Anderson reached his maiden Grand Slam final at the 2017 US Open, where he lost to Rafael Nadal. In the 2018 Wimbledon semifinals, Anderson reached his second major final by defeating American John Isner in the second-longest match in the history of major tournaments. The match, which lasted 6 hours and 36 minutes, was only beaten in length by the 2010 match between Isner and France's Nicolas Mahut. He then lost to Novak Djokovic in the final in straight sets. On 3 May 2022, Anderson announced his retirement at age 35.

Early years
Anderson started playing tennis at age 6 and was competitive in 800-metre races at school. On the eve of their meeting in the finals at the 2017 US Open, it emerged that as a 12-year old, Anderson regularly competed against future world number one Rafael Nadal on the juniors circuit.

Collegiate career
Anderson played three seasons of college tennis in the United States at the University of Illinois Urbana-Champaign.
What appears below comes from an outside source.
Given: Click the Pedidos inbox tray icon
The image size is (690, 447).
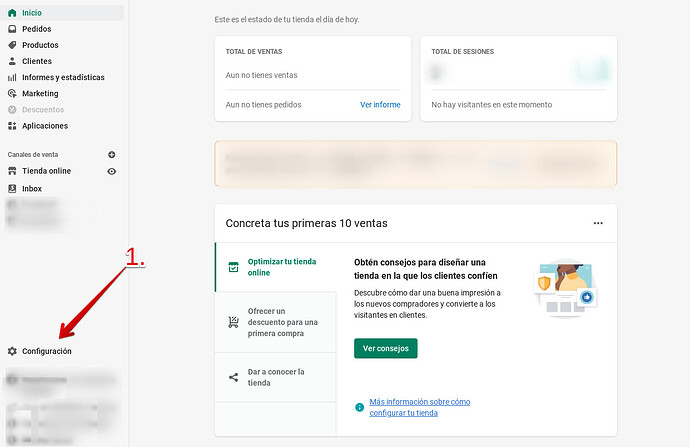Looking at the screenshot, I should [x=12, y=29].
He was a three-time All-American in singles and two-time All-American in doubles. During his sophomore year (2005–06), he won the national doubles championships with playing partner Ryan Rowe.

In 2007, Anderson led Illinois to a runner-up team finish, losing to host Georgia on their home courts. In the championship dual match, Anderson lost at #1 singles to future ATP top-ten player, John Isner. During the singles tournament, Anderson lost in the semifinals to eventual two-time national champion, Somdev Devvarman of Virginia. In doubles, Anderson and partner, Ryan Rowe, fell short of repeating as champions, losing in the championship match to Marco Born and Andreas Siljeström of Middle Tennessee State in three sets, after having a couple match points.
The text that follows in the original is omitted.